Cacica Lutana (à esquerda) organiza associação de mulheres indígenas no Parque das Tribos e comunidade Cristo Rei (Reprodução/Arquivo pessoal)

30 de março de 2021

12:03

Marcela Leiros – Da Revista Cenarium

MANAUS – Mulheres indígenas que moram no Parque das Tribos e na comunidade Cristo Rei, ambos localizados no bairro Tarumã, zona Oeste de Manaus, estão se organizando para criar uma associação e reivindicar direitos para os moradores das localidades. A Associação Indígena Cristo Rei vai reunir cerca de 40 mulheres de várias etnias, como Baré, Kokama, Tukano, Miranha.

De acordo com a chefe indígena do Parque das Tribos, cacica Lutana, o principal objetivo da associação das mulheres é discutir e elaborar ações para reivindicar direitos básicos de todo cidadão como território, moradia, educação e saúde. “Para nós, mulheres indígenas, é muito importante porque nós, indígenas, necessitamos além do social, que são alimentos, projetos de moradia, urbanização, educação, saúde, tudo isso”, expressou a indígena da etnia Kokama, que também é uma das idealizadoras e fundadoras do Parque das Tribos.

Cacica Lutana, que tem 47 anos e assumiu a responsabilidade de liderar o Parque das Tribos há duas semanas, destacou ainda a importância da representatividade das mulheres indígenas na luta pelos direitos de toda a comunidade. “Nós, mulheres, já temos responsabilidades naturalmente impostas e agora temos uma equipe que vai lutar pelo que é importante para nós”, afirmou.

A criação da Associação Indígena Cristo Rei tem como inspiração a Federação Kokama, formada apenas por mulheres, que também atua no Parque das Tribos e comunidade Cristo Rei, mas que tem apenas indígenas da etnia Kokama. O principal trabalho dos dois grupos, segundo a cacica Lutana, é a “arrecadação e distribuição de alimentos não perecíveis para os moradores das comunidades”.

Desafios

Como mulher e, principalmente, indígena, Lutana contou que enfrenta desafios para liderar o Parque das Tribos. Um desses obstáculos é a tentativa de terceiros de invalidarem seu direito de ser a chefe da comunidade, já que há famílias, dentro da localidade, que não reconhecem sua liderança.
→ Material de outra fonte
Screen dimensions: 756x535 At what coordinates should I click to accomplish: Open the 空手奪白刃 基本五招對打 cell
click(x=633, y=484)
Ela alega que vê “machismo” na atitude, mas o que importa é que foi escolhida em uma eleição reconhecida pelo Tribunal Regional Eleitoral do Amazonas (TRE-AM) e a Fundação Nacional do Índio (Funai). “Eu tenho o documento”, disse ela. “Os órgãos públicos reconhecem a minha representatividade dentro da comunidade”.

Parque das Tribos e Cristo Rei

A comunidade Cristo Rei surgiu antes do Parque das Tribos, quando os pais da cacica Lutana, João Diniz Albuquerque, do povo Baré, e Raimunda da Cruz Ribeiro, da etnia Kokama, saíram da região do Médio Rio Solimões, próximo ao município de Tefé, no oeste do Estado, e se abrigaram em Manaus. Com os filhos e sem local para morar, o casal ocupou uma área no Tarumã-Açu, na zona Oeste da capital amazonense. Esta terra se consolidou como a comunidade Cristo Rei.
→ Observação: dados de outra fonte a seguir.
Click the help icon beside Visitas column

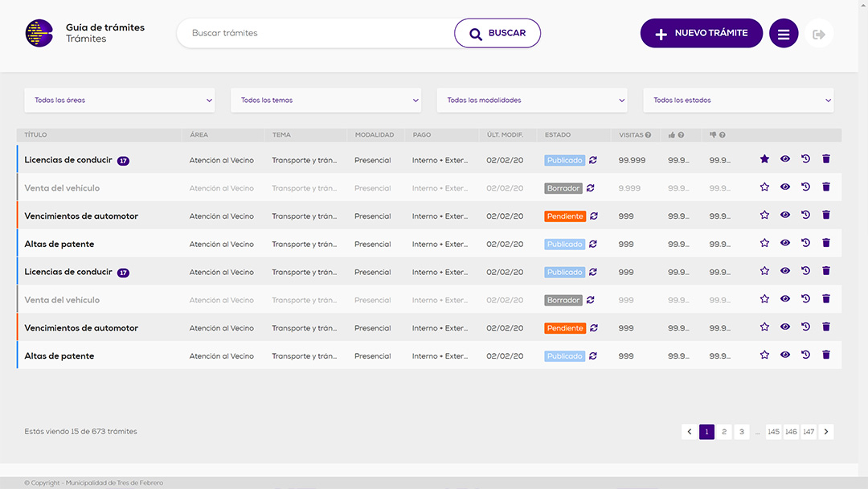[648, 135]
A partir de 2012 a família começou a ocupar o antigo roçado da comunidade. Nesta área, em 2014, foi fundada a comunidade Parque das Tribos, onde vivem em torno de 700 famílias, sendo 80% indígenas de 35 etnias. Considerado o primeiro bairro indígena de Manaus, o Parque das Tribos abriga indígenas de etnias como Apurinã, Baré, Mura, Kokama, Tikuna, Wanano, Sateré-Mawé e Tukano. 

O bairro indígena atualmente enfrenta as dificuldades causadas pela pandemia do coronavírus. Os moradores da localidade foram atingidos pelo desemprego, pelo vírus e até mesmo com a perda do antigo cacique Messias Kokama, vítima da doença.

Indígenas na Amazônia

Pelo Censo do IBGE, Manaus tinha, em 2010, uma população de 7.894 indígenas autodeclarados. O Censo Demográfico daquele ano foi a primeira pesquisa que registrou a quantidade de etnias e de línguas indígenas existentes no Brasil. Foram contados 896,9 mil indígenas, de 305 etnias ou povos, e falantes de 274 línguas indígenas em todo o País.
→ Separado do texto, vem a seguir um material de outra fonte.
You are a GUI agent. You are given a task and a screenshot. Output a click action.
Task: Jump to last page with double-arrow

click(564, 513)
Das cinco regiões do Brasil, é no Norte onde se concentra o maior número de indígenas: são 305.873 mil, aproximadamente 37,4% do total. Em toda a região, o Estado com o maior número de remanescentes dos povos originários é o Amazonas, representando 55% do total. O município de São Gabriel da Cachoeira, na fronteira com a Colômbia e a Venezuela, é a cidade mais indígena do País.